(About this exercise) An identical copy of all the records is what the answer must contain.

Stored items:
>>>
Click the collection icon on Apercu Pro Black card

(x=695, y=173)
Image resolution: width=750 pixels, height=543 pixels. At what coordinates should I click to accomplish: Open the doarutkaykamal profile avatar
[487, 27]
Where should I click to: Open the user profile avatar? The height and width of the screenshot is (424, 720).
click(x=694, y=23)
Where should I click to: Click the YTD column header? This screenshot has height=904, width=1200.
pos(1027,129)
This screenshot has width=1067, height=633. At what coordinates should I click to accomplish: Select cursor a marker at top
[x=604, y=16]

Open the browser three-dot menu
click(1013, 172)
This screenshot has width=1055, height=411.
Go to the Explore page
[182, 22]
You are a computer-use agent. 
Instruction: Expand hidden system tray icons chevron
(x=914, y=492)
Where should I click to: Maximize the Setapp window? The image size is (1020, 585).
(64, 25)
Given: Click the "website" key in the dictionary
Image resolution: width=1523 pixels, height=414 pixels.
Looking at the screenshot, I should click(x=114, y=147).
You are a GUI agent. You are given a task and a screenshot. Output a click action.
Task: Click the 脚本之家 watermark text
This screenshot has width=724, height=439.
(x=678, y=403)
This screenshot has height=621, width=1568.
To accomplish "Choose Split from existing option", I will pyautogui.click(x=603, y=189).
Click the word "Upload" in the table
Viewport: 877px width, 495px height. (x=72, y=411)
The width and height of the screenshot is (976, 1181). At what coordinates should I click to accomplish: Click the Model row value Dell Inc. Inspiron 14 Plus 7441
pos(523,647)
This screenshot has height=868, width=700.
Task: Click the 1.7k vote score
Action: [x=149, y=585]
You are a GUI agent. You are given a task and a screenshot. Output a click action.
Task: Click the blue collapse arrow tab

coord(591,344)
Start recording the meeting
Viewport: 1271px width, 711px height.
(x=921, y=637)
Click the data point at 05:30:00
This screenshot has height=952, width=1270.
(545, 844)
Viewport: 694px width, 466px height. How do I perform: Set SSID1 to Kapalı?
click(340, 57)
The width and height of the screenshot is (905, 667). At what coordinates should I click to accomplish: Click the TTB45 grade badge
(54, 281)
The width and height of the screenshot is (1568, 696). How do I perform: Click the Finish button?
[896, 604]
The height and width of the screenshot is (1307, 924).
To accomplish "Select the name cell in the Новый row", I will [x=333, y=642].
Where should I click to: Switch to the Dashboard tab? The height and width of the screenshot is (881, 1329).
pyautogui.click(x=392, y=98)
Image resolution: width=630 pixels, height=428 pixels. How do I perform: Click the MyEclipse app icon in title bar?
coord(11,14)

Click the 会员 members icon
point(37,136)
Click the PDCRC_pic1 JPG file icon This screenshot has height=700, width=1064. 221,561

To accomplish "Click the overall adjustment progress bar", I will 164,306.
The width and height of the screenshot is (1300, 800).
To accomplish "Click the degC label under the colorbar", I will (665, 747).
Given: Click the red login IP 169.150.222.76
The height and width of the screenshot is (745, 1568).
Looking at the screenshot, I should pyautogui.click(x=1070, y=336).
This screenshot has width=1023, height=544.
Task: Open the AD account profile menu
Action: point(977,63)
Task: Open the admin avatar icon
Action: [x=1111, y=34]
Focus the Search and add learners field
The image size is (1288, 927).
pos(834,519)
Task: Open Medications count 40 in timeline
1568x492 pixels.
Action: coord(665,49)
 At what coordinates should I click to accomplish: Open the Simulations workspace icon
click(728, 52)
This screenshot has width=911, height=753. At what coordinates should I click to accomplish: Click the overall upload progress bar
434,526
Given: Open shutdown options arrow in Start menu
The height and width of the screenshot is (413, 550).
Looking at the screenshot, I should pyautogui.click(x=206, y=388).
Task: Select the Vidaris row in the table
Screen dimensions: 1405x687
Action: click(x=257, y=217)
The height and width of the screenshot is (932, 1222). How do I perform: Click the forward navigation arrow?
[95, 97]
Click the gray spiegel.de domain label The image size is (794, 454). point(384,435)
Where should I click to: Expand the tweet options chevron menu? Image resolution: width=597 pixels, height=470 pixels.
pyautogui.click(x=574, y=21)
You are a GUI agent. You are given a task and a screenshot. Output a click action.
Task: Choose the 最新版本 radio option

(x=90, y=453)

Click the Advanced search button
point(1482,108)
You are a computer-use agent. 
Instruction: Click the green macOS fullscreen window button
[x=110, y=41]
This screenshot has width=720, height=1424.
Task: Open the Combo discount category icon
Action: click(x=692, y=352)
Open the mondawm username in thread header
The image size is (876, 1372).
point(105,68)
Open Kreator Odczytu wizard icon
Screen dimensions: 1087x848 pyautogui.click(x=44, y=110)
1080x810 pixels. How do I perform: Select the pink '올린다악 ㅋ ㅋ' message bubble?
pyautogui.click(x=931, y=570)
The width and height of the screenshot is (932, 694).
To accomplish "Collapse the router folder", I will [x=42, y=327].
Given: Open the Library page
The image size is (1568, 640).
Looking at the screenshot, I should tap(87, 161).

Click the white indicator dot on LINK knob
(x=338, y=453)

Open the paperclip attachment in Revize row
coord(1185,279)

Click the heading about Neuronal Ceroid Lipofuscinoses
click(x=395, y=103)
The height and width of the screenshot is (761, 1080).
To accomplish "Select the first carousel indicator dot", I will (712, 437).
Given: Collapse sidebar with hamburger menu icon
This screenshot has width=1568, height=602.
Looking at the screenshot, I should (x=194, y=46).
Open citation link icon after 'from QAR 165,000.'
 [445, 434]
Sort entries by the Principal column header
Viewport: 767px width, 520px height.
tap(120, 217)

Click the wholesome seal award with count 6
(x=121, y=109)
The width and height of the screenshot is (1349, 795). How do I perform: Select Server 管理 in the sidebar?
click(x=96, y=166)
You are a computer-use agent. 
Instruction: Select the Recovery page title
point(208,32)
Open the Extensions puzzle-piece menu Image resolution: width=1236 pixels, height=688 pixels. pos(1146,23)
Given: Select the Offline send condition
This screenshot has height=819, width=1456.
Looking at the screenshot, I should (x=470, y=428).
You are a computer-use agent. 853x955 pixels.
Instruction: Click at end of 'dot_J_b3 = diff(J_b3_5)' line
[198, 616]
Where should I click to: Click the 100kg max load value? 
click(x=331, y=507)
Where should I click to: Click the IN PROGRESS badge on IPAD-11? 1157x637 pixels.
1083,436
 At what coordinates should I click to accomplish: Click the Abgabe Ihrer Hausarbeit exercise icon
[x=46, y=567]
<<<
(Written solution)
Click the collection icon on Apercu Pro Black card

(x=695, y=173)
Image resolution: width=750 pixels, height=543 pixels. At what coordinates should I click to accomplish: Open the doarutkaykamal profile avatar
[487, 27]
Where should I click to: Open the user profile avatar? The height and width of the screenshot is (424, 720).
click(x=694, y=23)
Where should I click to: Click the YTD column header? This screenshot has height=904, width=1200.
pos(1027,129)
This screenshot has width=1067, height=633. At what coordinates should I click to accomplish: Select cursor a marker at top
[x=604, y=16]

Open the browser three-dot menu
click(1013, 172)
This screenshot has width=1055, height=411.
Go to the Explore page
[182, 22]
You are a computer-use agent. 
Instruction: Expand hidden system tray icons chevron
(x=914, y=492)
Where should I click to: Maximize the Setapp window? The image size is (1020, 585).
(64, 25)
Given: Click the "website" key in the dictionary
Image resolution: width=1523 pixels, height=414 pixels.
Looking at the screenshot, I should click(x=114, y=147).
You are a GUI agent. You are given a task and a screenshot. Output a click action.
Task: Click the 脚本之家 watermark text
This screenshot has width=724, height=439.
(x=678, y=403)
This screenshot has height=621, width=1568.
To accomplish "Choose Split from existing option", I will pyautogui.click(x=603, y=189).
Click the word "Upload" in the table
Viewport: 877px width, 495px height. (x=72, y=411)
The width and height of the screenshot is (976, 1181). At what coordinates should I click to accomplish: Click the Model row value Dell Inc. Inspiron 14 Plus 7441
pos(523,647)
This screenshot has height=868, width=700.
Task: Click the 1.7k vote score
Action: [x=149, y=585]
You are a GUI agent. You are given a task and a screenshot. Output a click action.
Task: Click the blue collapse arrow tab

coord(591,344)
Start recording the meeting
Viewport: 1271px width, 711px height.
(x=921, y=637)
Click the data point at 05:30:00
This screenshot has height=952, width=1270.
(545, 844)
Viewport: 694px width, 466px height. How do I perform: Set SSID1 to Kapalı?
click(340, 57)
The width and height of the screenshot is (905, 667). At what coordinates should I click to accomplish: Click the TTB45 grade badge
(54, 281)
The width and height of the screenshot is (1568, 696). How do I perform: Click the Finish button?
[896, 604]
The height and width of the screenshot is (1307, 924).
To accomplish "Select the name cell in the Новый row", I will [x=333, y=642].
Where should I click to: Switch to the Dashboard tab? The height and width of the screenshot is (881, 1329).
pyautogui.click(x=392, y=98)
Image resolution: width=630 pixels, height=428 pixels. How do I perform: Click the MyEclipse app icon in title bar?
coord(11,14)

Click the 会员 members icon
point(37,136)
Click the PDCRC_pic1 JPG file icon This screenshot has height=700, width=1064. 221,561

To accomplish "Click the overall adjustment progress bar", I will 164,306.
The width and height of the screenshot is (1300, 800).
To accomplish "Click the degC label under the colorbar", I will (665, 747).
Given: Click the red login IP 169.150.222.76
The height and width of the screenshot is (745, 1568).
Looking at the screenshot, I should pyautogui.click(x=1070, y=336).
This screenshot has width=1023, height=544.
Task: Open the AD account profile menu
Action: point(977,63)
Task: Open the admin avatar icon
Action: [x=1111, y=34]
Focus the Search and add learners field
The image size is (1288, 927).
pos(834,519)
Task: Open Medications count 40 in timeline
1568x492 pixels.
Action: coord(665,49)
 At what coordinates should I click to accomplish: Open the Simulations workspace icon
click(728, 52)
This screenshot has width=911, height=753. At what coordinates should I click to accomplish: Click the overall upload progress bar
434,526
Given: Open shutdown options arrow in Start menu
The height and width of the screenshot is (413, 550).
Looking at the screenshot, I should pyautogui.click(x=206, y=388).
Task: Select the Vidaris row in the table
Screen dimensions: 1405x687
Action: click(x=257, y=217)
The height and width of the screenshot is (932, 1222). How do I perform: Click the forward navigation arrow?
[95, 97]
Click the gray spiegel.de domain label The image size is (794, 454). point(384,435)
Where should I click to: Expand the tweet options chevron menu? Image resolution: width=597 pixels, height=470 pixels.
pyautogui.click(x=574, y=21)
You are a GUI agent. You are given a task and a screenshot. Output a click action.
Task: Choose the 最新版本 radio option

(x=90, y=453)

Click the Advanced search button
point(1482,108)
You are a computer-use agent. 
Instruction: Click the green macOS fullscreen window button
[x=110, y=41]
This screenshot has width=720, height=1424.
Task: Open the Combo discount category icon
Action: click(x=692, y=352)
Open the mondawm username in thread header
The image size is (876, 1372).
point(105,68)
Open Kreator Odczytu wizard icon
Screen dimensions: 1087x848 pyautogui.click(x=44, y=110)
1080x810 pixels. How do I perform: Select the pink '올린다악 ㅋ ㅋ' message bubble?
pyautogui.click(x=931, y=570)
The width and height of the screenshot is (932, 694).
To accomplish "Collapse the router folder", I will [x=42, y=327].
Given: Open the Library page
The image size is (1568, 640).
Looking at the screenshot, I should tap(87, 161).

Click the white indicator dot on LINK knob
(x=338, y=453)

Open the paperclip attachment in Revize row
coord(1185,279)

Click the heading about Neuronal Ceroid Lipofuscinoses
click(x=395, y=103)
The height and width of the screenshot is (761, 1080).
To accomplish "Select the first carousel indicator dot", I will (712, 437).
Given: Collapse sidebar with hamburger menu icon
This screenshot has width=1568, height=602.
Looking at the screenshot, I should (x=194, y=46).
Open citation link icon after 'from QAR 165,000.'
 [445, 434]
Sort entries by the Principal column header
Viewport: 767px width, 520px height.
tap(120, 217)

Click the wholesome seal award with count 6
(x=121, y=109)
The width and height of the screenshot is (1349, 795). How do I perform: Select Server 管理 in the sidebar?
click(x=96, y=166)
You are a computer-use agent. 
Instruction: Select the Recovery page title
point(208,32)
Open the Extensions puzzle-piece menu Image resolution: width=1236 pixels, height=688 pixels. pos(1146,23)
Given: Select the Offline send condition
This screenshot has height=819, width=1456.
Looking at the screenshot, I should (x=470, y=428).
You are a computer-use agent. 853x955 pixels.
Instruction: Click at end of 'dot_J_b3 = diff(J_b3_5)' line
[198, 616]
Where should I click to: Click the 100kg max load value? 
click(x=331, y=507)
Where should I click to: Click the IN PROGRESS badge on IPAD-11? 1157x637 pixels.
1083,436
 At what coordinates should I click to accomplish: Click the Abgabe Ihrer Hausarbeit exercise icon
[x=46, y=567]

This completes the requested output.